Fuxi: a Fault-Tolerant Resource Management and Job Scheduling System at Internet Scale

Scalability and fault-tolerance are two fundamental challenges for all distributed computing at Internet scale. Despite many recent advances from both academia and industry, these two problems are still far from settled. In this paper, we present Fuxi, a resource management and job scheduling system that is capable of handling the kind of workload at Alibaba where hundreds of terabytes of data are generated and analyzed everyday to help optimize the company's business operations and user experiences.

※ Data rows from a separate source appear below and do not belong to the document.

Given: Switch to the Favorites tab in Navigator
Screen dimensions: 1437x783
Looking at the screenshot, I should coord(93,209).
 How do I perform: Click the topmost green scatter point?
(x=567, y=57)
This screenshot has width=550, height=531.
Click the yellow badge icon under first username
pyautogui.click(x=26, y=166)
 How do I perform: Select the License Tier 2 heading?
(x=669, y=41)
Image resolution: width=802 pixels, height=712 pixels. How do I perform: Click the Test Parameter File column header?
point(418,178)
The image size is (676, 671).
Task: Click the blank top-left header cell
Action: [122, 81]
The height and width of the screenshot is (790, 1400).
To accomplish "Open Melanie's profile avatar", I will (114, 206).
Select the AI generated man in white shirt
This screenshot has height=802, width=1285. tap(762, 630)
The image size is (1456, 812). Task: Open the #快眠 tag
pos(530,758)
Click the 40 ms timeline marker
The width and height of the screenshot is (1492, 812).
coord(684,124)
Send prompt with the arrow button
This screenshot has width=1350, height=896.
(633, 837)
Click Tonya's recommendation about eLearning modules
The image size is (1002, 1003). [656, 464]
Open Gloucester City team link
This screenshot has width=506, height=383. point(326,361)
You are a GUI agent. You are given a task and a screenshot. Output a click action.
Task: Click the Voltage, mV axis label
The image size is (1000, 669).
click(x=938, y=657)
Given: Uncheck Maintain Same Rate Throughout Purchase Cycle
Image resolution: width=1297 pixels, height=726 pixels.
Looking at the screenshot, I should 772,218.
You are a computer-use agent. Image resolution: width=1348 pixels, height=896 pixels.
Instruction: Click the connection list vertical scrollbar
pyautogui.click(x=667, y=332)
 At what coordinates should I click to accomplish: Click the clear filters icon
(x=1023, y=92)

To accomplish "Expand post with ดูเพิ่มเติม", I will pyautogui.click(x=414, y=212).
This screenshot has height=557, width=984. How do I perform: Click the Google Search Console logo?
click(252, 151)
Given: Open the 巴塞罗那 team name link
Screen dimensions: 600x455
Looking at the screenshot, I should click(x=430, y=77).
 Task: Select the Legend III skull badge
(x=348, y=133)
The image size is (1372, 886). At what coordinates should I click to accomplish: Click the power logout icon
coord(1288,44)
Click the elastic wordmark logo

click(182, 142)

We employ several novel techniques to enable Fuxi to perform efficient scheduling of hundreds of thousands of concurrent tasks over large clusters with thousands of nodes: 1) an incremental resource management protocol that supports multi-dimensional resource allocation and data locality; 2) user-transparent failure recovery where failures of any Fuxi components will not impact the execution of user jobs; and 3) an effective detection mechanism and a multi-level blacklisting scheme that prevents them from affecting job execution. Our evaluation results demonstrate that 95% and 91% scheduled CPU/memory utilization can be fulfilled under synthetic workloads, and Fuxi is capable of achieving 2.36T-B/minute throughput in GraySort. Additionally, the same Fuxi job only experiences approximately 16% slowdown under a 5% fault-injection rate. The slowdown only grows to 20% when we double the fault-injection rate to 10%. Fuxi has been deployed in our production environment since 2009, and it now manages hundreds of thousands of server nodes.